**Stated exercise:** Copy out the records below word for word, everything from the start down to and including the line that contains "Image resolution: width=1478", and leave out the pictures.

□ □ □ □ □ □ □

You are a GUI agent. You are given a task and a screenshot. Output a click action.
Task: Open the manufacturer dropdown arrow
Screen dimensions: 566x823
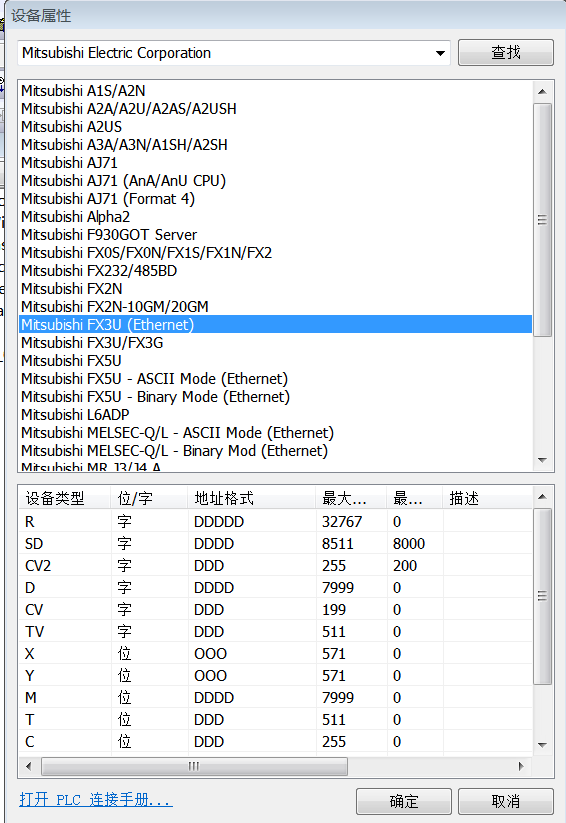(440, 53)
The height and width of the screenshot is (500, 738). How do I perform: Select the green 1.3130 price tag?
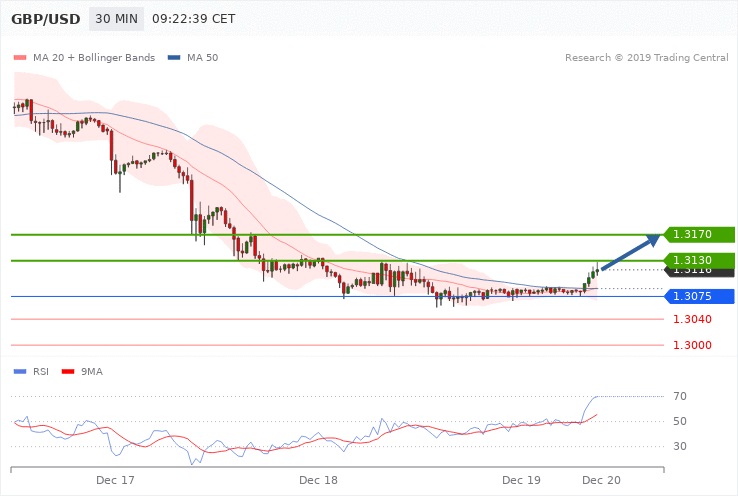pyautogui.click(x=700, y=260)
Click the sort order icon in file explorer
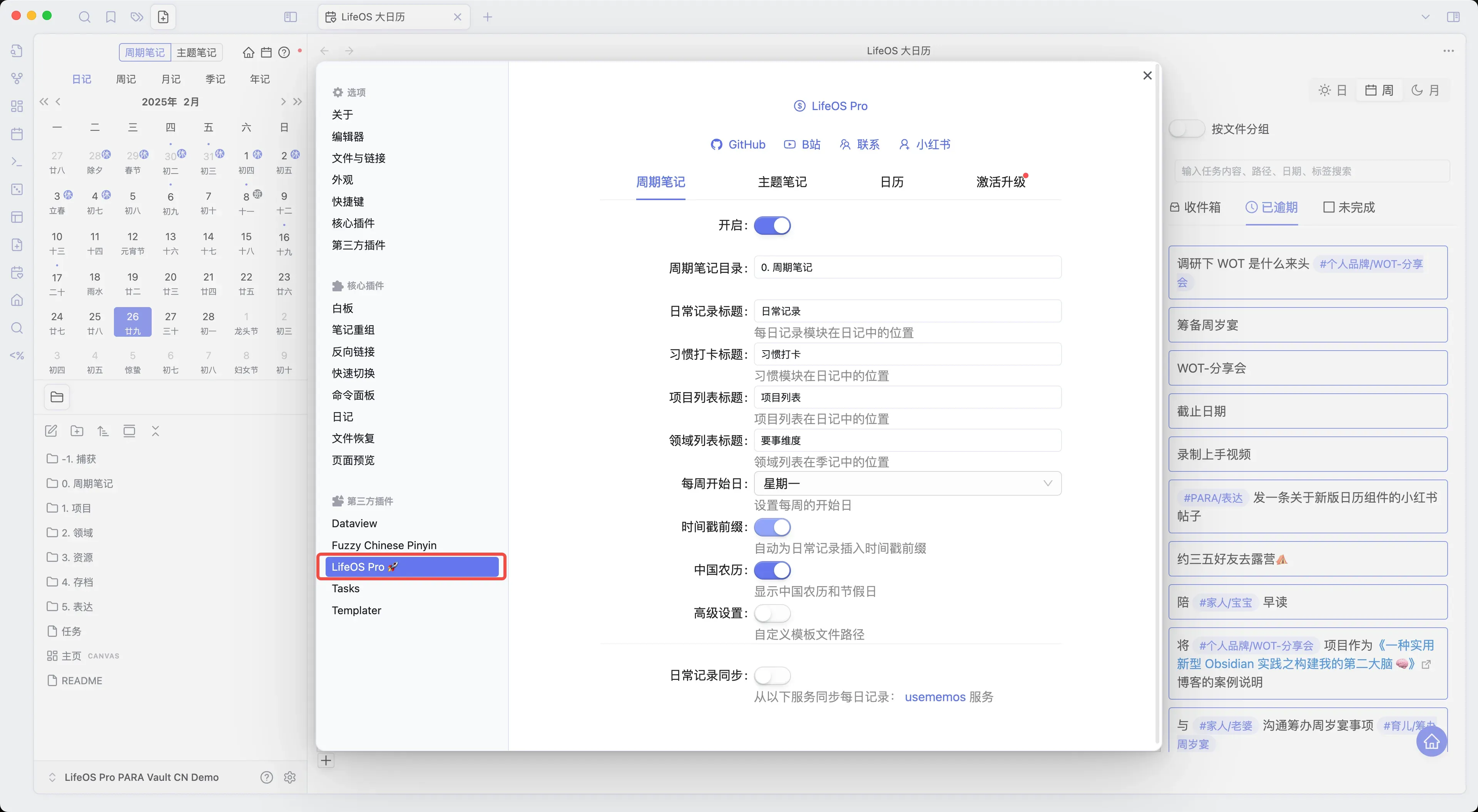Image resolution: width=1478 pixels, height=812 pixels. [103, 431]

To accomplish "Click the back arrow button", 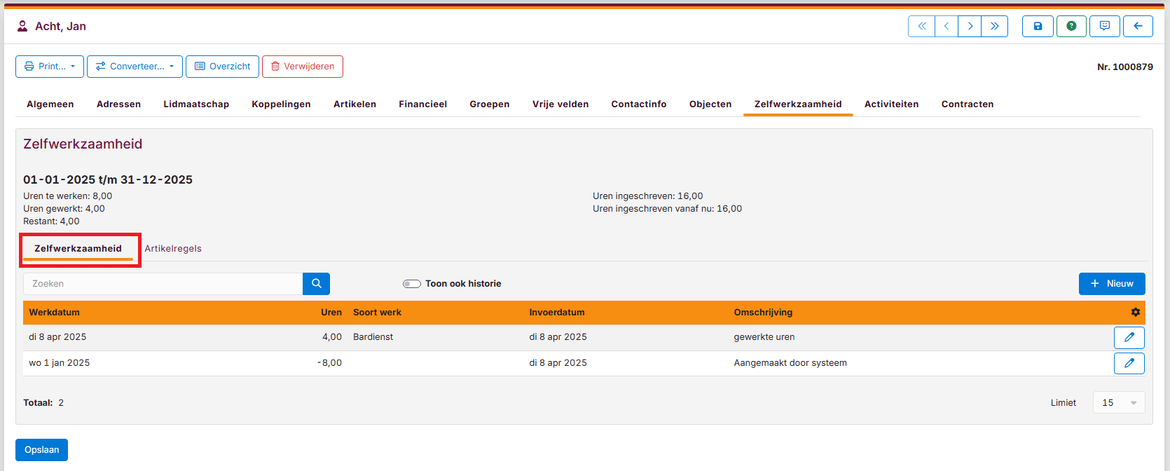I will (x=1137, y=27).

□ □ □ □ □ □ □

**Response to this task:**
You are a GUI agent. You are given a task and a screenshot. Output a click action.
Task: Open the manufacturer dropdown arrow
Screen dimensions: 566x823
(440, 53)
The height and width of the screenshot is (500, 738). How do I perform: Select the green 1.3130 price tag?
pyautogui.click(x=700, y=260)
Click the sort order icon in file explorer
Image resolution: width=1478 pixels, height=812 pixels. [103, 431]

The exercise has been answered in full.